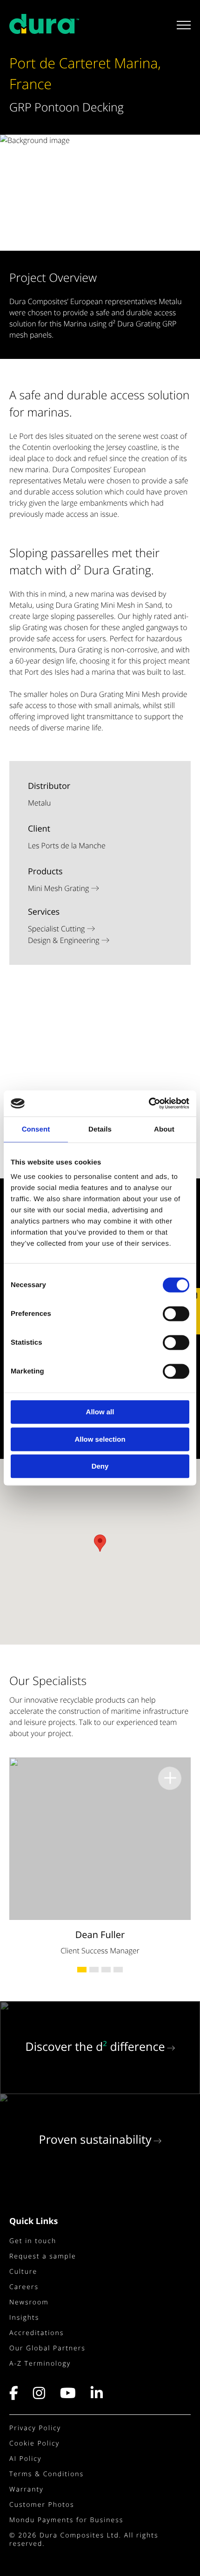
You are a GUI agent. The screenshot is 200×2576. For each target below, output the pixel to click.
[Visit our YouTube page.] (68, 2396)
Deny (100, 1466)
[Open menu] (180, 25)
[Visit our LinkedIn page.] (97, 2396)
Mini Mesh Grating (58, 888)
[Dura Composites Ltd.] (44, 28)
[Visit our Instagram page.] (39, 2396)
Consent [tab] (36, 1129)
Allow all (100, 1412)
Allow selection (99, 1439)
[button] (100, 1543)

_____

Task prompt: Reproduce the whole listing above word for word, dropping each image.

Written response:
You are a GUI agent. The screenshot is 200×2576. For each target below, output the pixel to click.
[Visit our YouTube page.] (68, 2396)
Deny (100, 1466)
[Open menu] (180, 25)
[Visit our LinkedIn page.] (97, 2396)
Mini Mesh Grating (58, 888)
[Dura Composites Ltd.] (44, 28)
[Visit our Instagram page.] (39, 2396)
Consent [tab] (36, 1129)
Allow all (100, 1412)
Allow selection (99, 1439)
[button] (100, 1543)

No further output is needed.